Target pointing data:
+---+

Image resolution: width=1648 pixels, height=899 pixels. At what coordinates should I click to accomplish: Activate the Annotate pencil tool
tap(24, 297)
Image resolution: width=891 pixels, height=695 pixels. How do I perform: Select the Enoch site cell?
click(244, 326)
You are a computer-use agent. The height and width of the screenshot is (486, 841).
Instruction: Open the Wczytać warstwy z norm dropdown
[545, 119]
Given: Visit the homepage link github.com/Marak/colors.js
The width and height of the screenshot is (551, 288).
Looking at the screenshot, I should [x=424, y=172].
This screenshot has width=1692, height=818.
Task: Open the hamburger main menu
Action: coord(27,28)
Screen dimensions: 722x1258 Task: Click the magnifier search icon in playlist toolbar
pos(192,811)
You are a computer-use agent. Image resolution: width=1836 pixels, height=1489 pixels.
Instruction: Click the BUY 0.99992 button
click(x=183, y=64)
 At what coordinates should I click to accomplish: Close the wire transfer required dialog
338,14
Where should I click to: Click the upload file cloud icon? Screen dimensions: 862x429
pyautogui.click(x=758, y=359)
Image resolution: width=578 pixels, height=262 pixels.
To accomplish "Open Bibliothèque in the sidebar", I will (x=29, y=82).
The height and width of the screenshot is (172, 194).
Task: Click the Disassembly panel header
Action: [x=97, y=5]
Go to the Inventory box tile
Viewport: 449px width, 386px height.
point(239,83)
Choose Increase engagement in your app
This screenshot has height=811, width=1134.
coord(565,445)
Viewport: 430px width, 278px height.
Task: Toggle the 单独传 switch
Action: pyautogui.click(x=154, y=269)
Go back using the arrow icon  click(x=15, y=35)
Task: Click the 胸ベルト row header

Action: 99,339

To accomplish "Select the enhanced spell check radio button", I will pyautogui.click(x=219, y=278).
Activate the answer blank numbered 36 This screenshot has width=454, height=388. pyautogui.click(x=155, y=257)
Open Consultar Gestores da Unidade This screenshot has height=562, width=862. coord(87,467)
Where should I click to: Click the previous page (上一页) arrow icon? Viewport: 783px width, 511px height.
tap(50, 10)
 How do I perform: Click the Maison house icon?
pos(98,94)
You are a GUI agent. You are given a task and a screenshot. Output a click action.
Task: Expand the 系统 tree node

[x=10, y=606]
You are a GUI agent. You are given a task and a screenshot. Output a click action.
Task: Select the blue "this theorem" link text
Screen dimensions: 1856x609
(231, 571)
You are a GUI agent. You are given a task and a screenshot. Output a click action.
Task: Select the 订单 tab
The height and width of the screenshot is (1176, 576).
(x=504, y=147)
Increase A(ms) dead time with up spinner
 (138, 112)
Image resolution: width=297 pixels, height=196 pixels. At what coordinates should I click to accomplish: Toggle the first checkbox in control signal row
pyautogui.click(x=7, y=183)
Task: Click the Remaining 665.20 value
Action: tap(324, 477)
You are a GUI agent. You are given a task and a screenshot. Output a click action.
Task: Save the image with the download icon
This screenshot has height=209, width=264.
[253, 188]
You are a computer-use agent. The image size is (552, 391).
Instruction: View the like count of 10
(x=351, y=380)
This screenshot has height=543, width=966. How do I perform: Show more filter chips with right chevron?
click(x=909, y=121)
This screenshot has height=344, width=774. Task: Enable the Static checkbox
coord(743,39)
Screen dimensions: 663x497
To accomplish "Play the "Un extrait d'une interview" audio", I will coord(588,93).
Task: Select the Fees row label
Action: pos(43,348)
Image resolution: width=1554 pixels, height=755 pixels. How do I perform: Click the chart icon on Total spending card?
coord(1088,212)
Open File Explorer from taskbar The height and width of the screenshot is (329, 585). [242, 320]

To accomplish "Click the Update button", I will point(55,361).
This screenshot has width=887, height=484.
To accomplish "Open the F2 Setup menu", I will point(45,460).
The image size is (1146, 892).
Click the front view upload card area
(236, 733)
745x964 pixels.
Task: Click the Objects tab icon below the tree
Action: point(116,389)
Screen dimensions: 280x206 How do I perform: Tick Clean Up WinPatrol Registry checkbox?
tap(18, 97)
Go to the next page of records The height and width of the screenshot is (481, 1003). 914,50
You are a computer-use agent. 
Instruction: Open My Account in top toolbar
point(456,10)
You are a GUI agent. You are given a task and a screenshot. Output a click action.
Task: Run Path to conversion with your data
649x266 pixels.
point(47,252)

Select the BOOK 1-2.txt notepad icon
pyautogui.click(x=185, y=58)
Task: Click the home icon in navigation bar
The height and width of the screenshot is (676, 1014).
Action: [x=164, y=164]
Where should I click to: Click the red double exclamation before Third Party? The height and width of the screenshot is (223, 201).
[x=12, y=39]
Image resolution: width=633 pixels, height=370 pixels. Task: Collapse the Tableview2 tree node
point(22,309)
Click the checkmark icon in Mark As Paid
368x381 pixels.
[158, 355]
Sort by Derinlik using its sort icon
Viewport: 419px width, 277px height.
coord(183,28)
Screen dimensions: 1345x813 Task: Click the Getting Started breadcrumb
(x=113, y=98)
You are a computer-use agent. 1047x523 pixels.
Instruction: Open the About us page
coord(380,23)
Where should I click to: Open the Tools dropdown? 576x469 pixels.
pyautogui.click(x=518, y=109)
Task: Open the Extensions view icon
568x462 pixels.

+---+

### GIVEN REQUEST:
Rewrite the data starting at the line containing "Select the BOOK 1-2.txt notepad icon" and ending with the last line of the data. Swap every "Task" for "Goal" and leave all other text unchanged.

### SOLUTION TO THE EXERCISE:
Select the BOOK 1-2.txt notepad icon
pyautogui.click(x=185, y=58)
Goal: Click the home icon in navigation bar
The height and width of the screenshot is (676, 1014).
Action: [x=164, y=164]
Where should I click to: Click the red double exclamation before Third Party? The height and width of the screenshot is (223, 201).
[x=12, y=39]
Image resolution: width=633 pixels, height=370 pixels. Goal: Collapse the Tableview2 tree node
point(22,309)
Click the checkmark icon in Mark As Paid
368x381 pixels.
[158, 355]
Sort by Derinlik using its sort icon
Viewport: 419px width, 277px height.
coord(183,28)
Screen dimensions: 1345x813 Goal: Click the Getting Started breadcrumb
(x=113, y=98)
You are a computer-use agent. 1047x523 pixels.
Instruction: Open the About us page
coord(380,23)
Where should I click to: Open the Tools dropdown? 576x469 pixels.
pyautogui.click(x=518, y=109)
Goal: Open the Extensions view icon
568x462 pixels.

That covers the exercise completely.